**EXCERPTED RECORDS:**
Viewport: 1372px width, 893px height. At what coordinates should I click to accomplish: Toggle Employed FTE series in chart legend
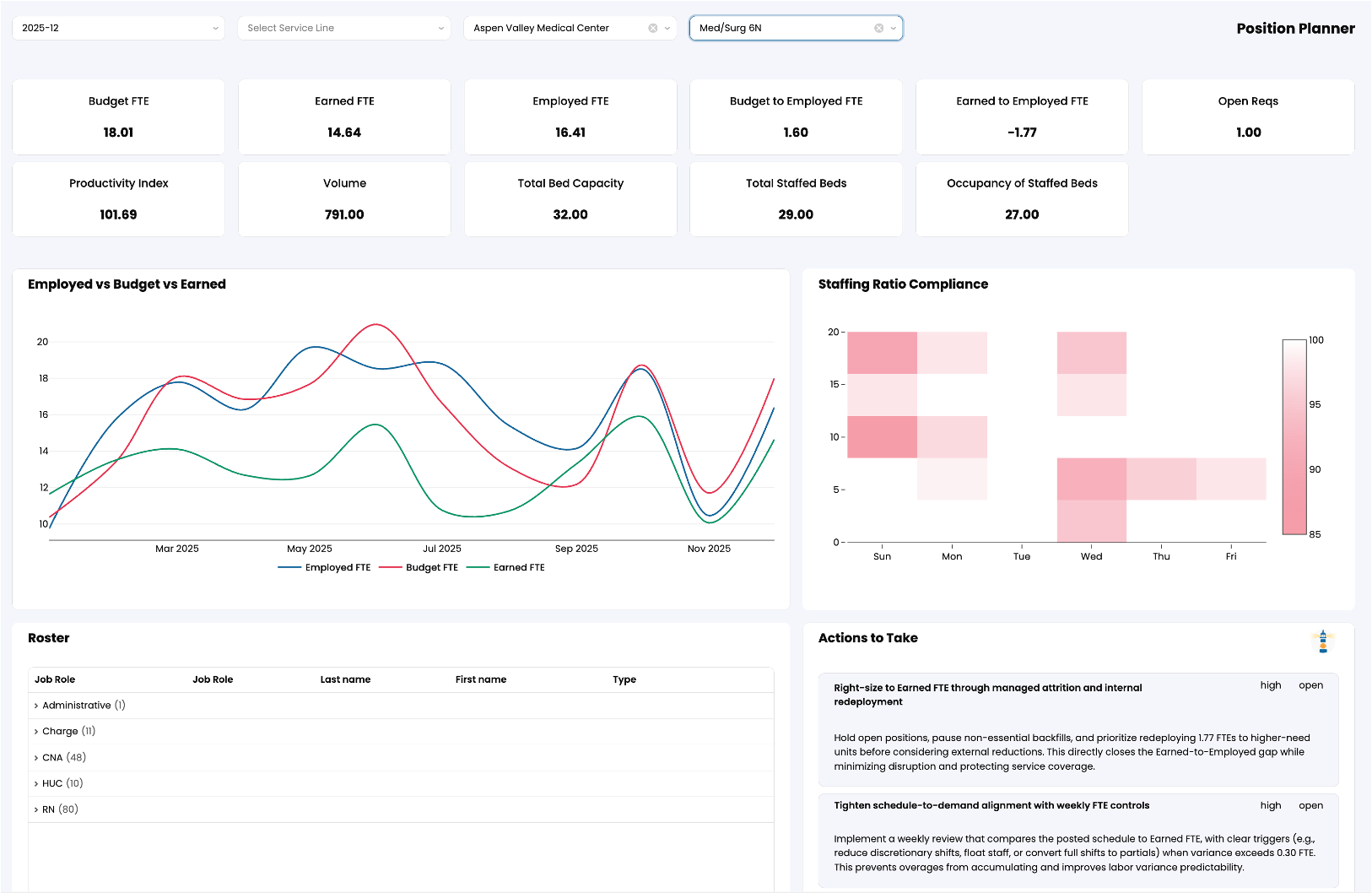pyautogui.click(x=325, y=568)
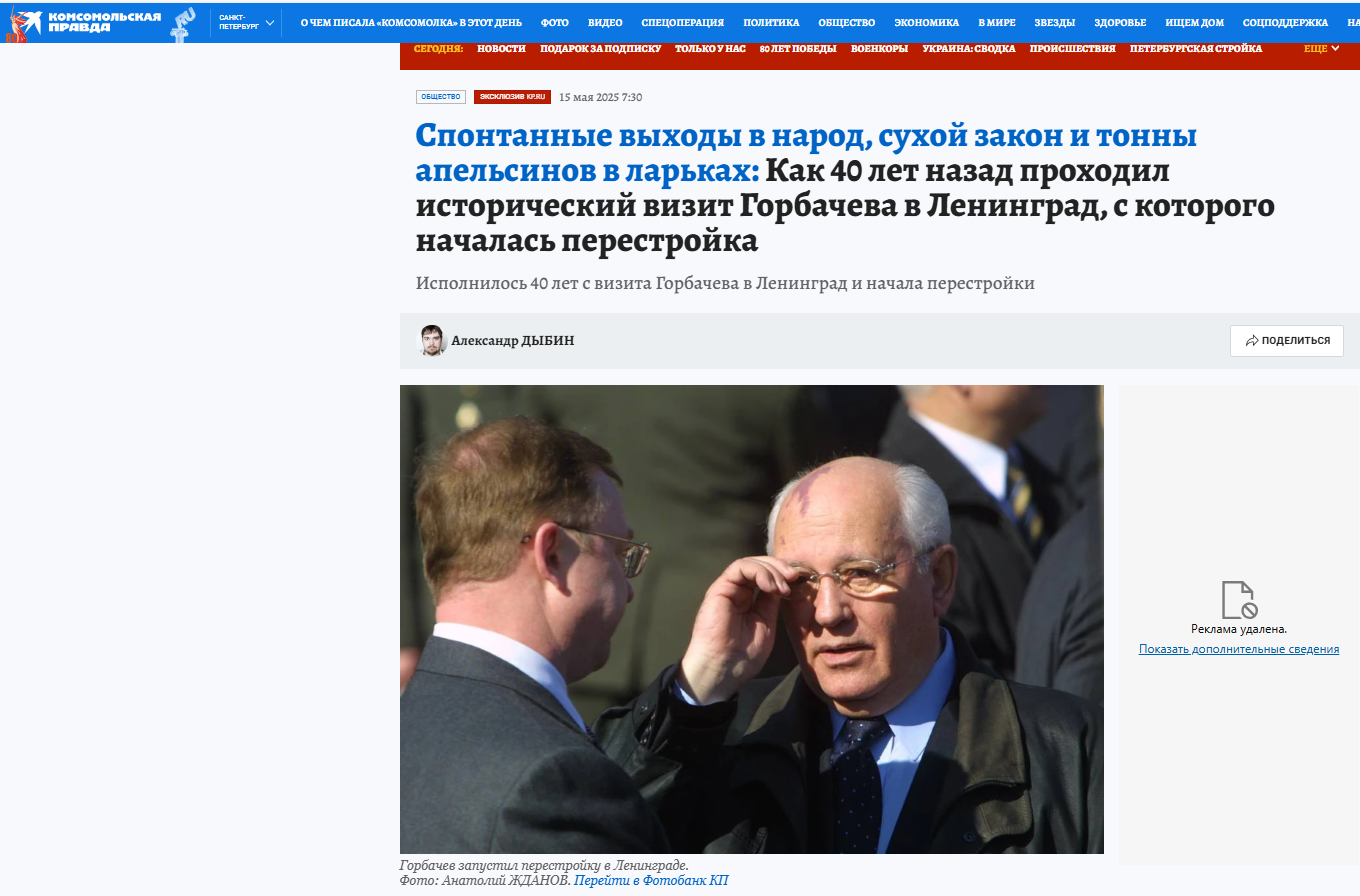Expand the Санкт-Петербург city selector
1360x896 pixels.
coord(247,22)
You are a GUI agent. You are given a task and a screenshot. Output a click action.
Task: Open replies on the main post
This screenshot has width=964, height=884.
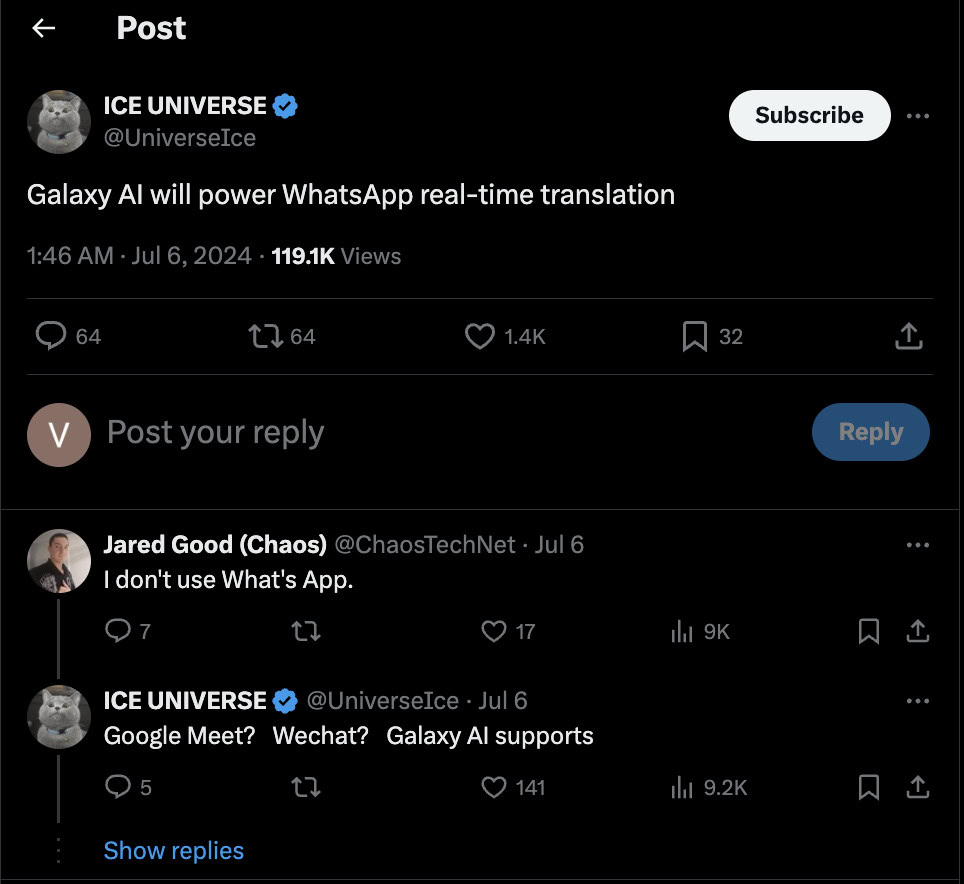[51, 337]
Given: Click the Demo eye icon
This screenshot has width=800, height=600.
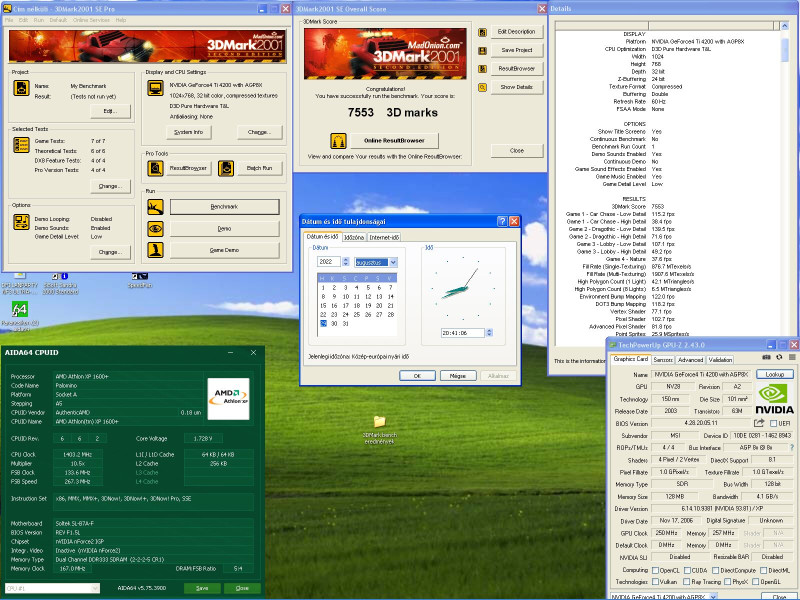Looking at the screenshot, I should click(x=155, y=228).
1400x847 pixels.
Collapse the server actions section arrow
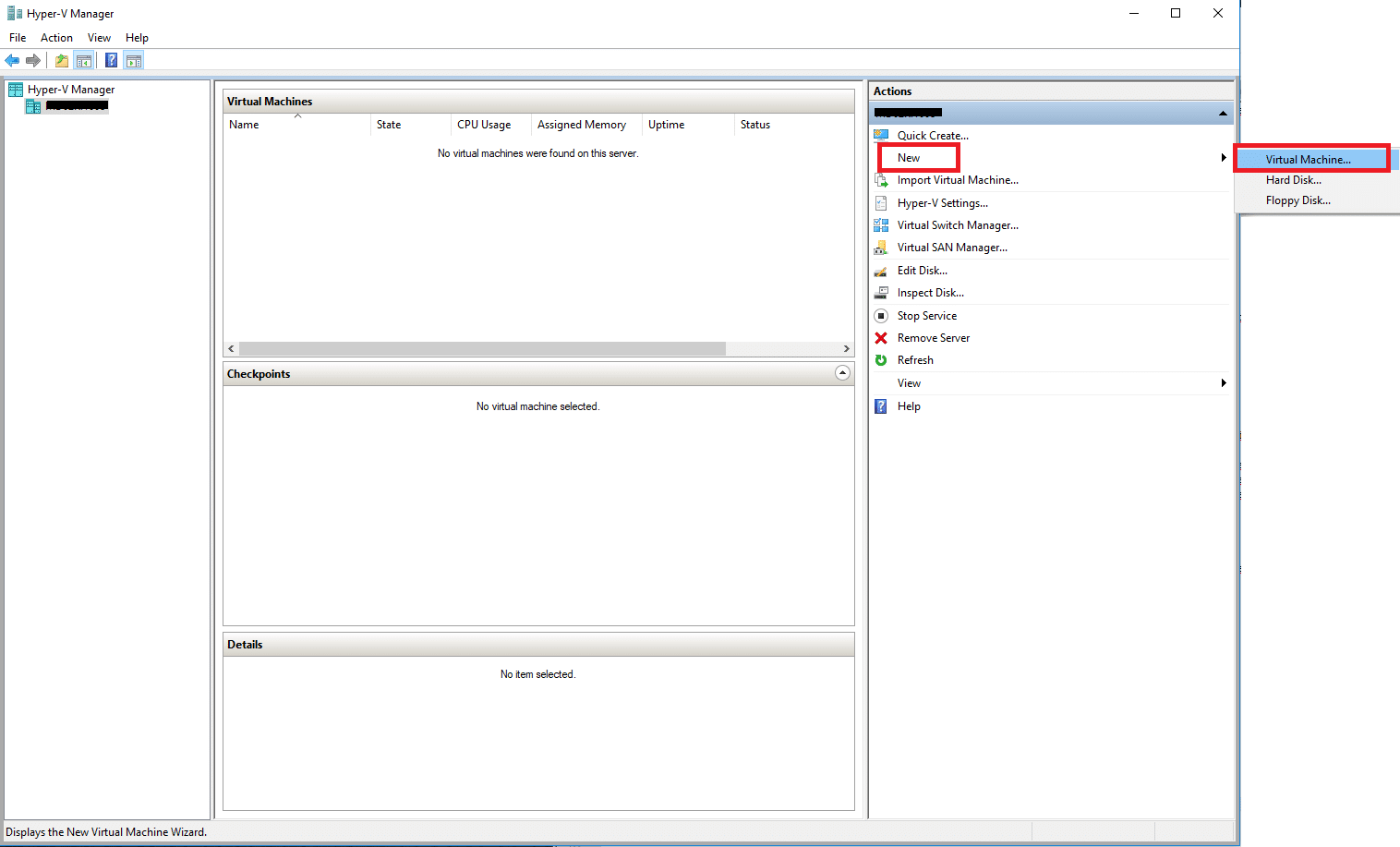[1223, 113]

**WHAT YOU WILL DO:** An exact copy of the lines from the one with "Task: Open replies on the main post" through the end of the entries above, both included, is the whole answer. It contains no pictures.

**ANSWER TO THIS PROBLEM:**
Task: Open replies on the main post
This screenshot has width=964, height=884.
[51, 337]
Given: Click the Demo eye icon
This screenshot has width=800, height=600.
Looking at the screenshot, I should click(x=155, y=228).
1400x847 pixels.
Collapse the server actions section arrow
[1223, 113]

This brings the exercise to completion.